*Assigned task:* Please rewrite the stretch from the start of the rows through the line containing "center [350, 227].", substituting "Find" for "Identify" and leaving everything else unchanged.

[Dataset extract Boundary: Start]

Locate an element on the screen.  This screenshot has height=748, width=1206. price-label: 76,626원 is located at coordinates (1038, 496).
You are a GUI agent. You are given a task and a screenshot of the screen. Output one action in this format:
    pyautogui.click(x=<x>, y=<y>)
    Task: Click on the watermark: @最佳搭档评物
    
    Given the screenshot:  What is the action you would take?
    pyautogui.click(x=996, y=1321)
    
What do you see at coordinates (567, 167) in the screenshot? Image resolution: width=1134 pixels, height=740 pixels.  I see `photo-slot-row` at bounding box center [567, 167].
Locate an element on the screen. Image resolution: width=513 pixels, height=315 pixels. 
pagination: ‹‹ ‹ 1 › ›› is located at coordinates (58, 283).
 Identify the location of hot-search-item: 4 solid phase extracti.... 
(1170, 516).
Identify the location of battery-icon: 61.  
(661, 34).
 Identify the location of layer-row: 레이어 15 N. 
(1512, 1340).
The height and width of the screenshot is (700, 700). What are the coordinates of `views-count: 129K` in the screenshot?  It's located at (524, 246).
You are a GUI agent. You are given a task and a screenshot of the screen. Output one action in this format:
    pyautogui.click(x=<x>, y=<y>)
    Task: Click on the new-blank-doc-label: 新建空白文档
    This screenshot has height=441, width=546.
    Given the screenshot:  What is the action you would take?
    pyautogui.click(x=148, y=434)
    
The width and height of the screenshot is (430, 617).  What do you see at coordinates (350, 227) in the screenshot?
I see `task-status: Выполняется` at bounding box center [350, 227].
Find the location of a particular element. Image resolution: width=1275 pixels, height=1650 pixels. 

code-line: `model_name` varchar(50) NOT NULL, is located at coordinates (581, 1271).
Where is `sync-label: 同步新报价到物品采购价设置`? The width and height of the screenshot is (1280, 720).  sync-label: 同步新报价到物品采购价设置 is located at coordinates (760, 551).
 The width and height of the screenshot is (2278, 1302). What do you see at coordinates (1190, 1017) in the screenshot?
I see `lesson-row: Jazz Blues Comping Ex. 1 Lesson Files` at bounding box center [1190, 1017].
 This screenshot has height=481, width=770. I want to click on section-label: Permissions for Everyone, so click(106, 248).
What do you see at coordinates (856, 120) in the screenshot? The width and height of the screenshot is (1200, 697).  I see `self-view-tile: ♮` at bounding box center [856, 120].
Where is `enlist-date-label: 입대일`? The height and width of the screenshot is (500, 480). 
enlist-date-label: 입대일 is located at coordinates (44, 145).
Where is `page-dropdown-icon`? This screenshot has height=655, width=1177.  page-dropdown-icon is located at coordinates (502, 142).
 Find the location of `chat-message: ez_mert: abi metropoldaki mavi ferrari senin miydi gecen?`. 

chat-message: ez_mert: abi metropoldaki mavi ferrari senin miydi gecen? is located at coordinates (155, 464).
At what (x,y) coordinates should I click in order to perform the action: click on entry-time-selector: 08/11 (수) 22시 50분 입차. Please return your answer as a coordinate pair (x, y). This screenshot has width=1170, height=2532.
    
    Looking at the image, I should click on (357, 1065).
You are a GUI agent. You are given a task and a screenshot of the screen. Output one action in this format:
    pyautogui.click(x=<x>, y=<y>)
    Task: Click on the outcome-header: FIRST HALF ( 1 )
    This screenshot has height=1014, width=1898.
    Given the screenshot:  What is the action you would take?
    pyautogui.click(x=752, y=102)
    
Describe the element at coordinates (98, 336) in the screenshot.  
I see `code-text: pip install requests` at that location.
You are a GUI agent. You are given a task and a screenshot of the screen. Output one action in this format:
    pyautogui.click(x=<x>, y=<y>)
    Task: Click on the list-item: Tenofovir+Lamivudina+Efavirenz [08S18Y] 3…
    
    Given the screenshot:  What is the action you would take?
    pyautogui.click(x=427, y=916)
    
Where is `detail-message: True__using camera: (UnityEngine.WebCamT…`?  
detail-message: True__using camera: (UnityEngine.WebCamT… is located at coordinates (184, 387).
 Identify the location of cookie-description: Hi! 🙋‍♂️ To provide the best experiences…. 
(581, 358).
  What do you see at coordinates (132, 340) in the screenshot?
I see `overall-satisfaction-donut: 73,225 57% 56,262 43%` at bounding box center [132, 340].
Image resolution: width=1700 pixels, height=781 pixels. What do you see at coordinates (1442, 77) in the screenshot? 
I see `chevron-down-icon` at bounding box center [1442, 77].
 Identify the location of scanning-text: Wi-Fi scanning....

[Dataset extract Boundary: End]

*Final answer:*
Locate an element on the screen.  This screenshot has height=748, width=1206. price-label: 76,626원 is located at coordinates (1038, 496).
You are a GUI agent. You are given a task and a screenshot of the screen. Output one action in this format:
    pyautogui.click(x=<x>, y=<y>)
    Task: Click on the watermark: @最佳搭档评物
    
    Given the screenshot:  What is the action you would take?
    pyautogui.click(x=996, y=1321)
    
What do you see at coordinates (567, 167) in the screenshot? Image resolution: width=1134 pixels, height=740 pixels.  I see `photo-slot-row` at bounding box center [567, 167].
Locate an element on the screen. Image resolution: width=513 pixels, height=315 pixels. 
pagination: ‹‹ ‹ 1 › ›› is located at coordinates (58, 283).
 Find the location of hot-search-item: 4 solid phase extracti.... 
(1170, 516).
Find the location of battery-icon: 61.  
(661, 34).
 Find the location of layer-row: 레이어 15 N. 
(1512, 1340).
The height and width of the screenshot is (700, 700). What are the coordinates of `views-count: 129K` in the screenshot?  It's located at (524, 246).
You are a GUI agent. You are given a task and a screenshot of the screen. Output one action in this format:
    pyautogui.click(x=<x>, y=<y>)
    Task: Click on the new-blank-doc-label: 新建空白文档
    This screenshot has height=441, width=546.
    Given the screenshot:  What is the action you would take?
    pyautogui.click(x=148, y=434)
    
The width and height of the screenshot is (430, 617).  What do you see at coordinates (350, 227) in the screenshot?
I see `task-status: Выполняется` at bounding box center [350, 227].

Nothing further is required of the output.